I have read (but I don't remember where) that early African surgeons warned against opening the dura. They wrote that a fatal issue would always result. As a neurosurgeon, I think you would agree that "watertight" closure of the dura is necessary. But it is interesting to speculate how they would have known this.

Has evidence of severe head injury been observed in the skull bones of trepanation cases?

Dr Faria Replies: Yes they observed this phenomenon in mild cases and applied them empirically to more serious cases in important members of the tribe. They hoped to obtain the same results and sometimes they did.

"Why trepan if the victim reanimated spontaneously?" Not all of them did! Those who did not become "undead" (did not awaken from the concussion or contusion) after a period of time were then trephined if they were important members of the tribe. There is evidence that some woke up in the middle of the trephination and were then released! Some died; others survived. Because of the repeated observations and the favorable experience of those who survived, the operations continued.

It was not just Africans or Neolithic Age hunters who probably knew about the lethality of a torn or opened dura. Since trepanation was widespread in the Neolithic and less extensively in the Bronze Age, most cultures that practiced it soon learned that opening the dura was frequently fatal and they gave up opening it. The ancient Egyptians, Greeks, Romans, and later the medieval surgeons, all knew that a tear or the opening of the dura was usually fatal, and they avoided it.

"Has evidence of severe head injury been observed in the skull bones of trepanation cases? Yes, suggesting, of course, that treatment followed the injury. The more serious the injury the less likely the victims survived (no healing). The Egyptians did not operate on these serious ones. I recommend Dr. Plinio Prioreschi's Ancient, Greek, and Roman medical histories reviewed here too.

Mad science — trepanation!

Interesting submission by anonymous reader

“… there is a website under the head of, International Trepanation Advocacy Group(Warning. It plays music automatically.), that advocates trepanation.
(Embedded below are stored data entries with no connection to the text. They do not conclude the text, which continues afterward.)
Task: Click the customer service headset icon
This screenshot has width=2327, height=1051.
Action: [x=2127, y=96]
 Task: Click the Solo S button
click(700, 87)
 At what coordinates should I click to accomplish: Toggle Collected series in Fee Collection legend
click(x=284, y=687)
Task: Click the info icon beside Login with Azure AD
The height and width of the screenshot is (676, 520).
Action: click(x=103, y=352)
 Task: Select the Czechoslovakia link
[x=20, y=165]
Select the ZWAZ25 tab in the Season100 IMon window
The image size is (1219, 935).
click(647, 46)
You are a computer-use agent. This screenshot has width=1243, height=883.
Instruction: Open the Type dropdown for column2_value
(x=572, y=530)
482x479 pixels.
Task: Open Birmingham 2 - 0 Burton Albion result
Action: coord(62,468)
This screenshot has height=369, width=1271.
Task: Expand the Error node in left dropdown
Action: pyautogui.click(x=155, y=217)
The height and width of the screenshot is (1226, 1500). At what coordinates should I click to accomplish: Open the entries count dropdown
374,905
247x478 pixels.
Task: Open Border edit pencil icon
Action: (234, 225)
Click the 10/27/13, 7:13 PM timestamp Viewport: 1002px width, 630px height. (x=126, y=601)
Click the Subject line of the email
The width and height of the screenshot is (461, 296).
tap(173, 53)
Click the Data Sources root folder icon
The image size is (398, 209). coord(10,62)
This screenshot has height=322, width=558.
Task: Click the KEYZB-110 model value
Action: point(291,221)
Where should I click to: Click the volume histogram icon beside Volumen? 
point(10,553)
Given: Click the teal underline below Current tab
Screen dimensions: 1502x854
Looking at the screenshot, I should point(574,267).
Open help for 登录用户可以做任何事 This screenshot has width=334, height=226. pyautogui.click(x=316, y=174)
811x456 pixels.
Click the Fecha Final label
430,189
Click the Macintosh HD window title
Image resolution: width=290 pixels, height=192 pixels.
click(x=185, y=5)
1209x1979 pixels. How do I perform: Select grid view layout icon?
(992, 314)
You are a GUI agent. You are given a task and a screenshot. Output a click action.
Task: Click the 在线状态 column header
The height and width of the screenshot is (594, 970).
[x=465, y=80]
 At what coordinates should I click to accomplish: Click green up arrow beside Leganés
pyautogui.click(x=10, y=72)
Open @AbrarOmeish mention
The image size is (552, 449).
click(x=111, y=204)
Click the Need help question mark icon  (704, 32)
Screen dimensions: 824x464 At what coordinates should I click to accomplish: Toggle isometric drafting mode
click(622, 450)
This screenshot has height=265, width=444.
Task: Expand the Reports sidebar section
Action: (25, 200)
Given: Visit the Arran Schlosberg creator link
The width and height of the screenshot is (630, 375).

It includes a paper which statest that trepanation significantly increases arterial blood flow in the brain.

"Since surgeons still refuse, for the most part, to perform the technique, most trepanners still perform their procedures on themselves with a power drill. They drill their heads until they hit bone, and then scrape it away and dress the wounds. If they're very lucky, they can treat themselves to a local anesthetic during the procedure. The size of the hole varies greatly. Most modern trepanners make only finger-tip sized holes while others like large holes. (The debate over the size of the hole has prompted a feud in the community.) There have been self-trepanners who have run for government in the UK, who have written books about their experience, and who have simply tried to spread the idea of trepanation.” —- Esther Inglis-Arkell, Mad Science.